RECORDED DATA:
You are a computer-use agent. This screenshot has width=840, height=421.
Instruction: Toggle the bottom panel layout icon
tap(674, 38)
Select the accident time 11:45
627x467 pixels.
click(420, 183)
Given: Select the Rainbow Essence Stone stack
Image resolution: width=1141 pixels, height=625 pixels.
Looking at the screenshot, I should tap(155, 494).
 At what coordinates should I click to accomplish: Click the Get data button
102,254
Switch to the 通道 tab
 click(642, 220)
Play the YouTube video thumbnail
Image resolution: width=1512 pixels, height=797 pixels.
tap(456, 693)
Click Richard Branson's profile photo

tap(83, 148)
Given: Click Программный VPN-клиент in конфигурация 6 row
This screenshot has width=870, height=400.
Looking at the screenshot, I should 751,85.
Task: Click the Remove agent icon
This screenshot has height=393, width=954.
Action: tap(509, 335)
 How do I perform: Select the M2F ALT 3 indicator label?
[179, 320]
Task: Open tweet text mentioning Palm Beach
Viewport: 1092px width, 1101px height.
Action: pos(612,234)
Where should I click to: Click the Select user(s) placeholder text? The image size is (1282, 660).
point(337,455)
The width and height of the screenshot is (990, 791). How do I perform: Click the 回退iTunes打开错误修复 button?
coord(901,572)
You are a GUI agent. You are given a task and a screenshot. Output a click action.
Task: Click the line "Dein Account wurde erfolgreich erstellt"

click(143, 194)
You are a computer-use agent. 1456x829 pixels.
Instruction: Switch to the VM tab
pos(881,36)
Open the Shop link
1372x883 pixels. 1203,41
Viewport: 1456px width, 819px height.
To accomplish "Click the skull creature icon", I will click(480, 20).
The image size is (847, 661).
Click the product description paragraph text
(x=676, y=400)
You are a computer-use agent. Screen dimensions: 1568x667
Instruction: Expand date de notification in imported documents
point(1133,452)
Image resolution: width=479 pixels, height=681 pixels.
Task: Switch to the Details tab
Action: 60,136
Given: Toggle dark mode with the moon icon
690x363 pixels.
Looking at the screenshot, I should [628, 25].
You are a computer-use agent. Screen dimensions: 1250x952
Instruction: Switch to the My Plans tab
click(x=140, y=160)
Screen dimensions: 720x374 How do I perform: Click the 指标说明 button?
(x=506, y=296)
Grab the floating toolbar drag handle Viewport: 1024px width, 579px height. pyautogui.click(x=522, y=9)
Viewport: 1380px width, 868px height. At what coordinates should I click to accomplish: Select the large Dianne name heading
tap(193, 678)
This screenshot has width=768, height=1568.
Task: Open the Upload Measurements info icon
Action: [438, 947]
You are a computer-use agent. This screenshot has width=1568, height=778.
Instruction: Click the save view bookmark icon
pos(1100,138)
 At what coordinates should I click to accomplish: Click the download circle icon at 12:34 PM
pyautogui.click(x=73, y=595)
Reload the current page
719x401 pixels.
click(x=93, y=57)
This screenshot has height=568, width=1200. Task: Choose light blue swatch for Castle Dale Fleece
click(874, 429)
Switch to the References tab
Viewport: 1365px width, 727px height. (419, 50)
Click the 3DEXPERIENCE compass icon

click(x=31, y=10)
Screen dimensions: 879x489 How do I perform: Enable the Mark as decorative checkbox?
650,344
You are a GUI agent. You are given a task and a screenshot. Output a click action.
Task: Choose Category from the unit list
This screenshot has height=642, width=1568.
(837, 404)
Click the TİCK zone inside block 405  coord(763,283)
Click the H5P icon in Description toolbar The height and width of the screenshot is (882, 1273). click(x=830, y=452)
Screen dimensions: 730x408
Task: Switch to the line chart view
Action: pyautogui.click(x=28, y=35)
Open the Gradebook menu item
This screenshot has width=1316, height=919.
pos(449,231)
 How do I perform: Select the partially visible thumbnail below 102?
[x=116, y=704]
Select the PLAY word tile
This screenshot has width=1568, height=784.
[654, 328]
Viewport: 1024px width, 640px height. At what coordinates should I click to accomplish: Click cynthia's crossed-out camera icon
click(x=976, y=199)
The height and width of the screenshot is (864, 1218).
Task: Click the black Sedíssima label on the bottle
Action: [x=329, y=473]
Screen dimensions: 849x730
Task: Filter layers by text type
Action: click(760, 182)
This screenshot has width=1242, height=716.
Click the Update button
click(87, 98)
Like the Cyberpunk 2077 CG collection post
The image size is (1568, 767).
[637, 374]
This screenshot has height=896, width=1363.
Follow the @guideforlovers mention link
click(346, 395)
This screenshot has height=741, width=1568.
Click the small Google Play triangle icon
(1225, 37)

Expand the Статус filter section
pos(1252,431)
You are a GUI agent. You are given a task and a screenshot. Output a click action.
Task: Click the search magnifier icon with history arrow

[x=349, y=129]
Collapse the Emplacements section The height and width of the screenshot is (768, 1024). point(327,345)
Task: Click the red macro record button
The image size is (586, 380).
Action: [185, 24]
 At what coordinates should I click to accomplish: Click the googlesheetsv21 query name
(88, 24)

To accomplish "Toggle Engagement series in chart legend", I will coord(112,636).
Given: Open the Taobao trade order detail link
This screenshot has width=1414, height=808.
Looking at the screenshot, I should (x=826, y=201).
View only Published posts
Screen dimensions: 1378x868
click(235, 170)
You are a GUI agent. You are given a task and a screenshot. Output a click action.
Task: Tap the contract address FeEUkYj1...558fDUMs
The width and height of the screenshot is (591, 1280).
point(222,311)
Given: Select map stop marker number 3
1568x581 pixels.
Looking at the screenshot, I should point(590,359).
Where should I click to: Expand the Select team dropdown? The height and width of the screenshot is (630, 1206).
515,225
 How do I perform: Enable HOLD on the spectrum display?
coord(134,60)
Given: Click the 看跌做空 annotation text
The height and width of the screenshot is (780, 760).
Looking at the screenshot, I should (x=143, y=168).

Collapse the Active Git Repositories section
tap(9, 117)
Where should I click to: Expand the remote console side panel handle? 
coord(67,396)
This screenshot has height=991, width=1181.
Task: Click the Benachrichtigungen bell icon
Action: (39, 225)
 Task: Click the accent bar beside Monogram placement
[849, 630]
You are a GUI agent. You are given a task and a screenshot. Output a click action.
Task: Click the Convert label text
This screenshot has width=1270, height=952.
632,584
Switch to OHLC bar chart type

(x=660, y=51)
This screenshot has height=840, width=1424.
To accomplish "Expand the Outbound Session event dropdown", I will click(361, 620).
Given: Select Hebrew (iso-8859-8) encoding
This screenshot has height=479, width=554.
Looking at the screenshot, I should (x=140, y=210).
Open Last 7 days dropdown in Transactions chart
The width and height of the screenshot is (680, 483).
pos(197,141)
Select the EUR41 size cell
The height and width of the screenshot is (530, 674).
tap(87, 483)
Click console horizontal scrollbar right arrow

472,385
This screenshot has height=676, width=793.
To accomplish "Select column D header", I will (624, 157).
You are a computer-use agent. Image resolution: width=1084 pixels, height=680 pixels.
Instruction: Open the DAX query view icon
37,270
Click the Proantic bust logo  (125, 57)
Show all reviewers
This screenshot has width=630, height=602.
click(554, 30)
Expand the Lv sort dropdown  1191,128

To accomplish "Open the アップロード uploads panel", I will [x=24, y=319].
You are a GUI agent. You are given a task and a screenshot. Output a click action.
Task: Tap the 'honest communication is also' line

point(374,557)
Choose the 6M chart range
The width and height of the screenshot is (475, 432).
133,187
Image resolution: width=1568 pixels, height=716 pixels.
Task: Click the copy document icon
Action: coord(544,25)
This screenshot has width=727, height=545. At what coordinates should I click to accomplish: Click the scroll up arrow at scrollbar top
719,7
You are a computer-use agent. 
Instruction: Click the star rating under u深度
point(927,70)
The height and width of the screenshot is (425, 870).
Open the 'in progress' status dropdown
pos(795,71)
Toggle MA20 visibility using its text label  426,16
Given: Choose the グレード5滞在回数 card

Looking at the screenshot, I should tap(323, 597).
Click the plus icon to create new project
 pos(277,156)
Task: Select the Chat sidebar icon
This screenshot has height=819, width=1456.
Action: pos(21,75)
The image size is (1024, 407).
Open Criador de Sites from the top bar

SET PROBLEM: Swap "plus icon" for "add icon" in the lines running from the one holding "The height and width of the screenshot is (425, 870)." through the end of the rows, both ends included, and give back only those lines with nothing else changed.

SOLUTION TO THIS TASK:
The height and width of the screenshot is (425, 870).
Open the 'in progress' status dropdown
pos(795,71)
Toggle MA20 visibility using its text label  426,16
Given: Choose the グレード5滞在回数 card

Looking at the screenshot, I should tap(323, 597).
Click the add icon to create new project
 pos(277,156)
Task: Select the Chat sidebar icon
This screenshot has height=819, width=1456.
Action: pos(21,75)
The image size is (1024, 407).
Open Criador de Sites from the top bar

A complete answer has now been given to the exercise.